The experiment: Scraping IBM's partner directory
Target:
https://www.ibm.com/partnerplus/directory/companies?p=1
The request was simple: extract all the company URLs, open each profile, gather the overview, address, telephone, website and proficiencies, and finally assemble everything into an Excel file.
What happened without a scraping engine
This resulted in a classic LLM meltdown:
- Empty fetches
- Domain restrictions
- Wrong URLs
- Invented data
- 47 companies found instead of 30???
- An Excel file full of hallucinations
LLM fetcher = great talker, terrible scraper.
Original attempt: https://claude.ai/share/bcf1349b-0c87-416c-bb9f-2d1ced848b76
Then We Equipped Claude With a Real Scraping Engine
Same request. Same page.
But this time Claude had access to ScrapeGraphAI.
Result: https://claude.ai/share/b16acfb0-ba07-4116-9e46-3b781724a5b4
The difference was immediate. Claude correctly detected JavaScript-heavy content, extracted all 30 companies from page one, followed each link, pulled accurate structured data, built a clean Excel file — and did all of this without a single hallucination.
Why ScrapeGraphAI Works (While LLM Fetchers Fail)
Because LLMs don't have the infra for scraping at scale. ScrapeGraphAI is the main mission.

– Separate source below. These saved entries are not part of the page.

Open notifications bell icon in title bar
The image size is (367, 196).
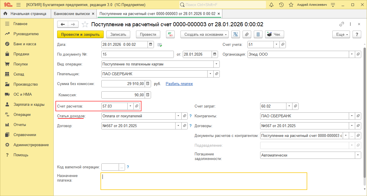(x=271, y=5)
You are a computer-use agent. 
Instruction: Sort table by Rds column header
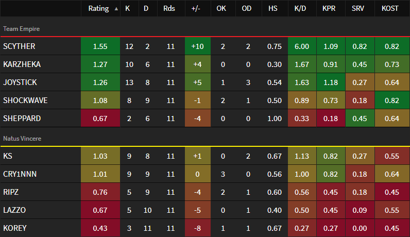[x=169, y=9]
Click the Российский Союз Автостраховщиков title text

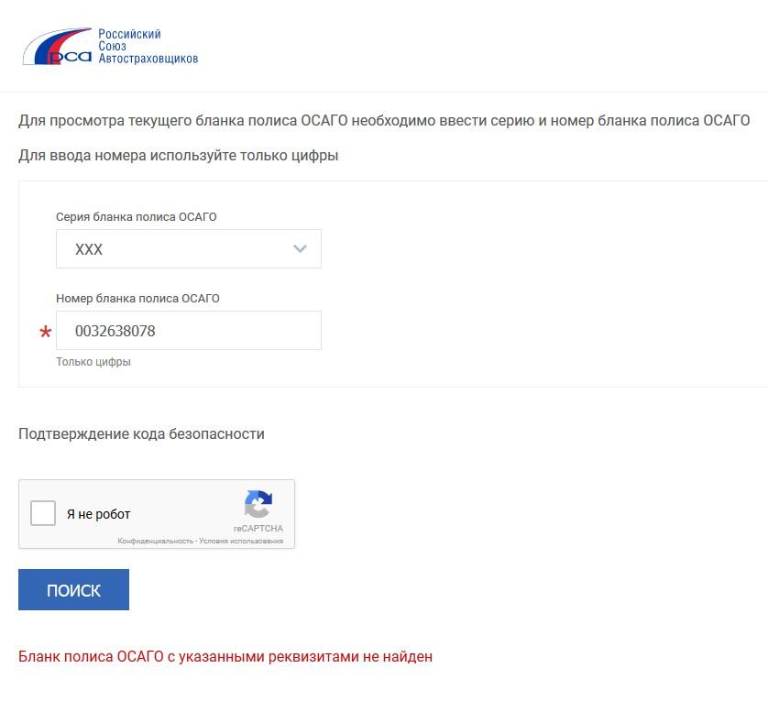point(148,46)
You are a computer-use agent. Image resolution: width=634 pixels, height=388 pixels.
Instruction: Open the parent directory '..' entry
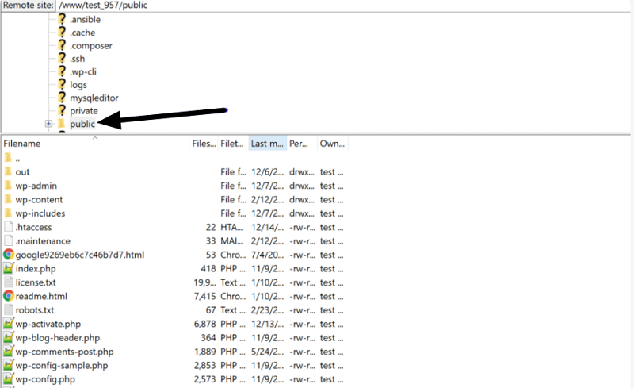[x=17, y=158]
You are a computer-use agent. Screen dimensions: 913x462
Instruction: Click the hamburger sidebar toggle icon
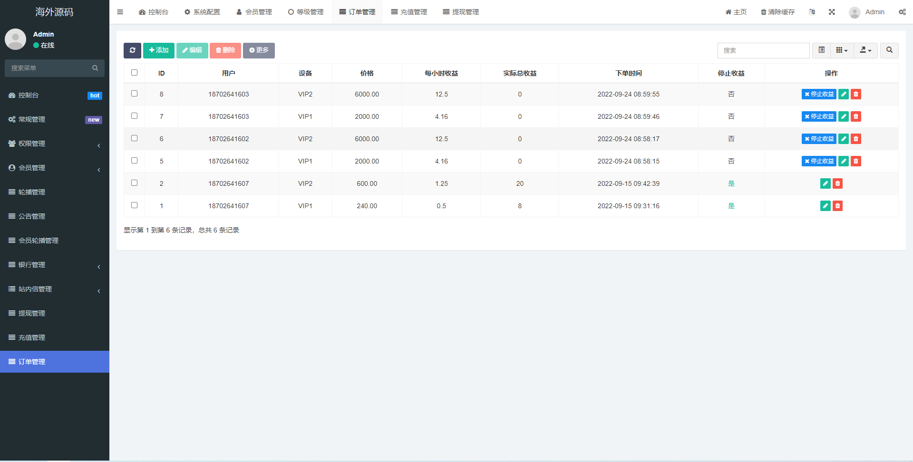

LLM fetch tools struggle with:
- JavaScript rendered pages
- Pagination
- Antibot logic
- Multistep workflows
- Large scale crawling
- Consistent structured data extraction
ScrapeGraphAI solves this by performing:
- Real browser level fetching
- DOM parsing
- Schema validation
- Recursive crawling
- Antiduplicate logic
- Robust retry mechanisms
The LLM is the brain, ScrapeGraphAI is the arm.
LLM + ScrapeGraphAI = Agentic Scraping
With ScrapeGraphAI behind it, Claude suddenly acts like a real agent. It navigates pages naturally, following links from one profile to the next without getting lost or confused. When it encounters a page, it extracts clean structured fields exactly as requested, and if something fails, it retries intelligently instead of crashing or hallucinating.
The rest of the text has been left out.